The Natural Gas Act (NGA), 15 USC § 717b, requires the Department of Energy (DOE) to conduct a public interest review of applications to export liquefied natural gas (LNG) and to grant the applications unless it finds that the proposed exports will not be consistent with the public interest. To inform this public interest review, the DOE has commissioned several natural gas export studies in the past, which have evaluated the effects of increasing volumes of LNG exports from the Lower 48 states in the US on natural gas prices and on the US economy as a whole. An understanding of these impacts are critical since the results from such market studies are relied upon by the DOE when granting authorizations to proposed LNG export facilities in the US and in guiding policy decisions relating to LNG exports.

NERA's Role

NERA was retained by the US Department of Energy’s Office of Fossil Energy to analyze the macroeconomic outcomes of different export levels on natural gas markets and the US economy. As part of this study, NERA developed and examined a total of 54 scenarios for future US LNG exports, assessed the likelihood of these different levels of LNG exports, and analyzed their outcomes on the US natural gas markets using its Global Natural Gas Model (GNGM) and its NewERA macroeconomic model of the US economy to project the impacts of the different scenarios on key metrics such as gross domestic product (GDP), consumer welfare, change in sectoral outputs, and aggregate consumption and investment, over the 2020 to 2040 time period. 

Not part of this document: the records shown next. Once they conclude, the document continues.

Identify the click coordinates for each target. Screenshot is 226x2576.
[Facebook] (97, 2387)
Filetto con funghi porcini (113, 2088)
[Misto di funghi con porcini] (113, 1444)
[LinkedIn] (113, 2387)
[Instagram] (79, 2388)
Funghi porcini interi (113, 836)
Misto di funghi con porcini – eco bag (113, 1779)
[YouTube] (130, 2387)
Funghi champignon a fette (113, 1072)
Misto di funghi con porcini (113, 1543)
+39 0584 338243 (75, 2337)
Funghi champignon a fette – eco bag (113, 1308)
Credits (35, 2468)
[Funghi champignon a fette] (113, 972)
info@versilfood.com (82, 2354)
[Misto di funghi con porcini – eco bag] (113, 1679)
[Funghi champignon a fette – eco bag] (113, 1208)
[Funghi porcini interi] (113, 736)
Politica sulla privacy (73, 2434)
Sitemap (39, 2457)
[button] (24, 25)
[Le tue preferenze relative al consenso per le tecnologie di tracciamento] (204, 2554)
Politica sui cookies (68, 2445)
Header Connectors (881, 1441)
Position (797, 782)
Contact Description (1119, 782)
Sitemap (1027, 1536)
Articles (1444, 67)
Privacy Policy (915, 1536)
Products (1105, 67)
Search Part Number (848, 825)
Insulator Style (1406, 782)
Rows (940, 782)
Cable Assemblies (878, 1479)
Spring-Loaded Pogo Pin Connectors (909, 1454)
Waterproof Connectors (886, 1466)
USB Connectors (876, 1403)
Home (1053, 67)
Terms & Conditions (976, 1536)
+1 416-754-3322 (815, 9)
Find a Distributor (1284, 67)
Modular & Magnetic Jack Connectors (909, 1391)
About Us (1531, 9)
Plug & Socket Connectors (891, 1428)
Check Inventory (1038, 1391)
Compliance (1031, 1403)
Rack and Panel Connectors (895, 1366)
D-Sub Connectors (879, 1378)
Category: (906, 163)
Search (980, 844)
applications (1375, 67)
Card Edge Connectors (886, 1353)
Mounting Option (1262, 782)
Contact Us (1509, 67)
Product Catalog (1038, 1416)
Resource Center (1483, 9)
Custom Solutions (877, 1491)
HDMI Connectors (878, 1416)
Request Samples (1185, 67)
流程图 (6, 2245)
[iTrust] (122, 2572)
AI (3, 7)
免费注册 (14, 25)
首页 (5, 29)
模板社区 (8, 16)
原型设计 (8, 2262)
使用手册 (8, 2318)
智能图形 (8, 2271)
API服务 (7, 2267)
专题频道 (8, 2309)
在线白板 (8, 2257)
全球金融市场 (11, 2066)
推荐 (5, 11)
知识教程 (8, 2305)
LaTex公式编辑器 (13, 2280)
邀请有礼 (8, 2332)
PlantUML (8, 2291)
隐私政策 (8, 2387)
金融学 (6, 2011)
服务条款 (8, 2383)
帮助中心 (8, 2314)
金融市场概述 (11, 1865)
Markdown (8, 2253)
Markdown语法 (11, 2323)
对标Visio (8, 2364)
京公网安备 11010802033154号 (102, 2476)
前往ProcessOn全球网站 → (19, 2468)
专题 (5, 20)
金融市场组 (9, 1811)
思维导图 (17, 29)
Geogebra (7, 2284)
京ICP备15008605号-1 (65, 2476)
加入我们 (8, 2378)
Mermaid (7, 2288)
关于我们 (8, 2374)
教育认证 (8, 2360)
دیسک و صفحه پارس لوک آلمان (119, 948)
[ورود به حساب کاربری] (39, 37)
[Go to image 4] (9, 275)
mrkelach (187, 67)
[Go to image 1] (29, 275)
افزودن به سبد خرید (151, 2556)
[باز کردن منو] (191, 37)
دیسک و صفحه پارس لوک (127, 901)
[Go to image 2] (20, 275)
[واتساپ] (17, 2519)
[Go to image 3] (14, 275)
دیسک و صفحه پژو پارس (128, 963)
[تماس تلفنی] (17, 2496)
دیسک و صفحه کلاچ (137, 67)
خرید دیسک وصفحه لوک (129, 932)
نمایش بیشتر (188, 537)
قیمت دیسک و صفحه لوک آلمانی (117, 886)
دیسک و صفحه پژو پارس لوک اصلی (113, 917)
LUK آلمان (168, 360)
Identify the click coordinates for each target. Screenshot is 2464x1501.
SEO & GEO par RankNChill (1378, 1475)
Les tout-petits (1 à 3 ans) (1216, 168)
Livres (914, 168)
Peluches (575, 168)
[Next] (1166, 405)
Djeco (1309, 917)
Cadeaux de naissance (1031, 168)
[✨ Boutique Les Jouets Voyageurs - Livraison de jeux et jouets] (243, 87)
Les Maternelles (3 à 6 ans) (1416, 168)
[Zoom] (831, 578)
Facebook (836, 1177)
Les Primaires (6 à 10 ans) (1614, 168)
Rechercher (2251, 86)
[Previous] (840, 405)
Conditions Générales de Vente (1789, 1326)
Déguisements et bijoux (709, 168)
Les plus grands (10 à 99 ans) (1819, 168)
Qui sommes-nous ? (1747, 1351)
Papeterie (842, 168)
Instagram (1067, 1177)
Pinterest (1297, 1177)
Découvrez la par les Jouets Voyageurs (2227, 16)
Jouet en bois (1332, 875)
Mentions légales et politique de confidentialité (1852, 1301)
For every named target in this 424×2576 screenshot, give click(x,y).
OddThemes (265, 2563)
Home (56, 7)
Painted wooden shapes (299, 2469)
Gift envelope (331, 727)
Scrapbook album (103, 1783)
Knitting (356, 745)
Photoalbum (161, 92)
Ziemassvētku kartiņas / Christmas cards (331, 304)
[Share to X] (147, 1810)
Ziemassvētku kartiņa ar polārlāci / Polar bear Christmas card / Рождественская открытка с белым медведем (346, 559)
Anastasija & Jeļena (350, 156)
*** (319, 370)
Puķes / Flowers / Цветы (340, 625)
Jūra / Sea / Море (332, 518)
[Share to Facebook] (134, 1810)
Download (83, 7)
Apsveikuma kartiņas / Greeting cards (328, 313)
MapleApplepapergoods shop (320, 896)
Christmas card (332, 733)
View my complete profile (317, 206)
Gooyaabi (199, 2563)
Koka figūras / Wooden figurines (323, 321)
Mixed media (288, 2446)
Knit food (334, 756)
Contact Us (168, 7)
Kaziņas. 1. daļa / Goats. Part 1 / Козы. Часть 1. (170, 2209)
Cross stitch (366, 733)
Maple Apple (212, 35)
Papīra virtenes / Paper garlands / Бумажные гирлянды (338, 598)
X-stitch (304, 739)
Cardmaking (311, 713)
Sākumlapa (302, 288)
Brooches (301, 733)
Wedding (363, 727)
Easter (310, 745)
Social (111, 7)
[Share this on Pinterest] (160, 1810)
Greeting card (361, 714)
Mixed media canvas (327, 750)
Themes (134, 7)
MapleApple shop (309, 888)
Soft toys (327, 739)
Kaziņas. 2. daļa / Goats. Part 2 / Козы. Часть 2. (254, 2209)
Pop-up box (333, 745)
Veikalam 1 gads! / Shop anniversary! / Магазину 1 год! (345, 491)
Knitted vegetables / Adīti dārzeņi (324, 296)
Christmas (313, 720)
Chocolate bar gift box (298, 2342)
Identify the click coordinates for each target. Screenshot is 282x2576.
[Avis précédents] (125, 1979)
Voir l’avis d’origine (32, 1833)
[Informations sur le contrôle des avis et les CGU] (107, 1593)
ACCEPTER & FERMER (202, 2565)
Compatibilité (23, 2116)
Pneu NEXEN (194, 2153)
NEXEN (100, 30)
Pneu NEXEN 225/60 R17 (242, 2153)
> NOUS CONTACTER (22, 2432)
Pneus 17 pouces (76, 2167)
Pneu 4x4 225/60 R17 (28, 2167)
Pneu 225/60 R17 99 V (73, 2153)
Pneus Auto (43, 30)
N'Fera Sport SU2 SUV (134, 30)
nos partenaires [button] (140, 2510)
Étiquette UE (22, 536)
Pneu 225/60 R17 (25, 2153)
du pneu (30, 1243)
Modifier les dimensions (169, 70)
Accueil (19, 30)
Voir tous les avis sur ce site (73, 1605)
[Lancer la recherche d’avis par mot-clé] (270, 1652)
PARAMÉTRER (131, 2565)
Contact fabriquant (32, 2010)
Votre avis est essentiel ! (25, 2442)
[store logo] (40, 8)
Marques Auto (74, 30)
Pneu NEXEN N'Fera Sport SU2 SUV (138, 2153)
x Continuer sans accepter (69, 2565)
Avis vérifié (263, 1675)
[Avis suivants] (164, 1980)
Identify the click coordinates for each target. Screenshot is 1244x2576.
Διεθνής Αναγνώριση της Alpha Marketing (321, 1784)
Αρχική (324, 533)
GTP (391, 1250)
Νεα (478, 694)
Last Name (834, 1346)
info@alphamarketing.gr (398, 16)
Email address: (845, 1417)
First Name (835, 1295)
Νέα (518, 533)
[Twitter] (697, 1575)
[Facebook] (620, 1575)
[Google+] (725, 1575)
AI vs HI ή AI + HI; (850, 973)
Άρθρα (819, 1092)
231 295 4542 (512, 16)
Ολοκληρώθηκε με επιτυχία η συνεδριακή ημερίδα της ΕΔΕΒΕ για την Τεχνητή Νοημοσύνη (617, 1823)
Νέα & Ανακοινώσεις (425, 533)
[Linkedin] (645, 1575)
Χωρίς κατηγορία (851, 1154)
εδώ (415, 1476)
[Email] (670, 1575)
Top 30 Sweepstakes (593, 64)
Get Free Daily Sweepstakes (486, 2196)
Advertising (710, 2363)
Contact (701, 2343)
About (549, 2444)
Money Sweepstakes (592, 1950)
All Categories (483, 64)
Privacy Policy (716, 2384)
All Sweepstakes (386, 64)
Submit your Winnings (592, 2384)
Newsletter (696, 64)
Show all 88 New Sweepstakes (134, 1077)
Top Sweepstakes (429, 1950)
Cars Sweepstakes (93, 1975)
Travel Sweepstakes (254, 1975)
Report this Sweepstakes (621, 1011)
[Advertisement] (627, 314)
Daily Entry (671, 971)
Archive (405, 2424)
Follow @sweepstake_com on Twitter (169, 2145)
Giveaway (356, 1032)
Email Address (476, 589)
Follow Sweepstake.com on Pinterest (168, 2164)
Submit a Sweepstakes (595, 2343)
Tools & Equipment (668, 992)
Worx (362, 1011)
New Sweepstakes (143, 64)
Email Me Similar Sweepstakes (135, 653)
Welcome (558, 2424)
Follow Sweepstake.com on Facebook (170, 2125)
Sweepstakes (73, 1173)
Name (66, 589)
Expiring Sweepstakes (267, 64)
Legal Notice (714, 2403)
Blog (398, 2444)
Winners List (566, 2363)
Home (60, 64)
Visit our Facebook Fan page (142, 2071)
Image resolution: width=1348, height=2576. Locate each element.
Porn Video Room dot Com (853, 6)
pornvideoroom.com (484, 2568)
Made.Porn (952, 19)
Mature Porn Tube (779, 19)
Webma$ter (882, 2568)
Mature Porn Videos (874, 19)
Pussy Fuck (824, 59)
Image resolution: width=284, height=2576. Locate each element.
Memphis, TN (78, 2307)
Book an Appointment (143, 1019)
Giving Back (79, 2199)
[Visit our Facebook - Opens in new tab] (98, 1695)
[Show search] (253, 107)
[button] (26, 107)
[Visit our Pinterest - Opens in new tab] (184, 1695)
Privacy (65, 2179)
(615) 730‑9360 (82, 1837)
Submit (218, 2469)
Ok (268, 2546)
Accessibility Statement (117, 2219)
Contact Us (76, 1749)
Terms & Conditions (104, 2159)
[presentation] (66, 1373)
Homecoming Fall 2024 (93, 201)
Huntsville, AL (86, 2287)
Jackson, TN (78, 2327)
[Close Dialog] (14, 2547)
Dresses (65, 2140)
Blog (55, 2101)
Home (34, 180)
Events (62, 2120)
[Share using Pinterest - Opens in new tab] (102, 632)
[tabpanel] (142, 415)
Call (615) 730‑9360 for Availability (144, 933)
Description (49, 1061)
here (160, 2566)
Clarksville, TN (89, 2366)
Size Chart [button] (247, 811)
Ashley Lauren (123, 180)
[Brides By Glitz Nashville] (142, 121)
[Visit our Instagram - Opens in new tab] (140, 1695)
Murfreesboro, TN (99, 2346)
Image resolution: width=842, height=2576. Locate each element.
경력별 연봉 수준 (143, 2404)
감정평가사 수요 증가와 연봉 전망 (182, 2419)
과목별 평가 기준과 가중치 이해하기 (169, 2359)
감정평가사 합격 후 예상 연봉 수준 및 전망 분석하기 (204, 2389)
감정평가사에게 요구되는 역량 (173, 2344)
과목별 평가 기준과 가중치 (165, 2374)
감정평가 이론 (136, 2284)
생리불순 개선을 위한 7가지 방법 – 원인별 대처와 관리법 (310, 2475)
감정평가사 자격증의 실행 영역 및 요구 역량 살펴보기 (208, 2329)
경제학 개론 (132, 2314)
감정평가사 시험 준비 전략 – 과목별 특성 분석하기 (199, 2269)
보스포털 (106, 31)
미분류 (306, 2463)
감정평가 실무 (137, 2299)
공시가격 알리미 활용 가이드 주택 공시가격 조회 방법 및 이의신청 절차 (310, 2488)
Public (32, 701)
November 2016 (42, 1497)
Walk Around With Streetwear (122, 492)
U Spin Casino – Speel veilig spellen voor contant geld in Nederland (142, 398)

These scenarios differed with respect to their assumptions relating to four major sources of uncertainty that affect LNG exports from the United States: 1) natural gas supply conditions in the US, 2) natural gas demand in the US, 3) natural gas supply availability in the rest of the world (ROW), and 4) ROW natural gas demand. In total, NERA developed eleven cases to evaluate the uncertainty from these scenarios. Uncertainty from natural gas supply, demand in the US, and ROW demand was captured by three cases each; while two cases were developed to capture ROW supply uncertainty. Each path through the four sources of uncertainty—which combines a US supply case, a US demand case, a ROW supply case, and a ROW demand case—represented a scenario that, when combined, yielded the 54 scenarios that were analyzed. The likelihood of the LNG export levels associated with each of the scenarios was calculated by assigning probabilities to them, which were developed by the study authors in consultation with external peer reviewers. A cumulative probability distribution over the export levels across the 54 scenarios was constructed, and the analysis concentrated on scenarios that lay within a one-standard-deviation interval around the mean export level in 2040.

The Result

Throughout the entire range of scenarios analyzed, the study determined that the overall US economic output is higher whenever global markets call for higher levels of LNG exports, assuming that exports are allowed to be determined by market conditions. The consistently positive relationships between LNG exports and measures of economic performance (such as consumer welfare, aggregate consumption, and investment) were determined to be primarily a function of the following:

  • The increased US production of natural gas, which has positive effects on labor income, output, and profits in the natural gas production sector.
  • Higher ROW natural gas prices that result in greater natural gas supply in the US, improving US terms of trade. The transfers from natural-gas-related activity to the US economy improves the average consumer’s ability to demand more goods and services leading to higher economic activity.

These two factors more than make up for the dampening economic effects observed in these scenarios, which include a modest increase in natural gas prices, a slightly slower growth in output of certain natural-gas-intensive industries, costs of substituting other fuels for a small fraction of natural gas use in power generation, and small reductions in natural gas use by households and other industries.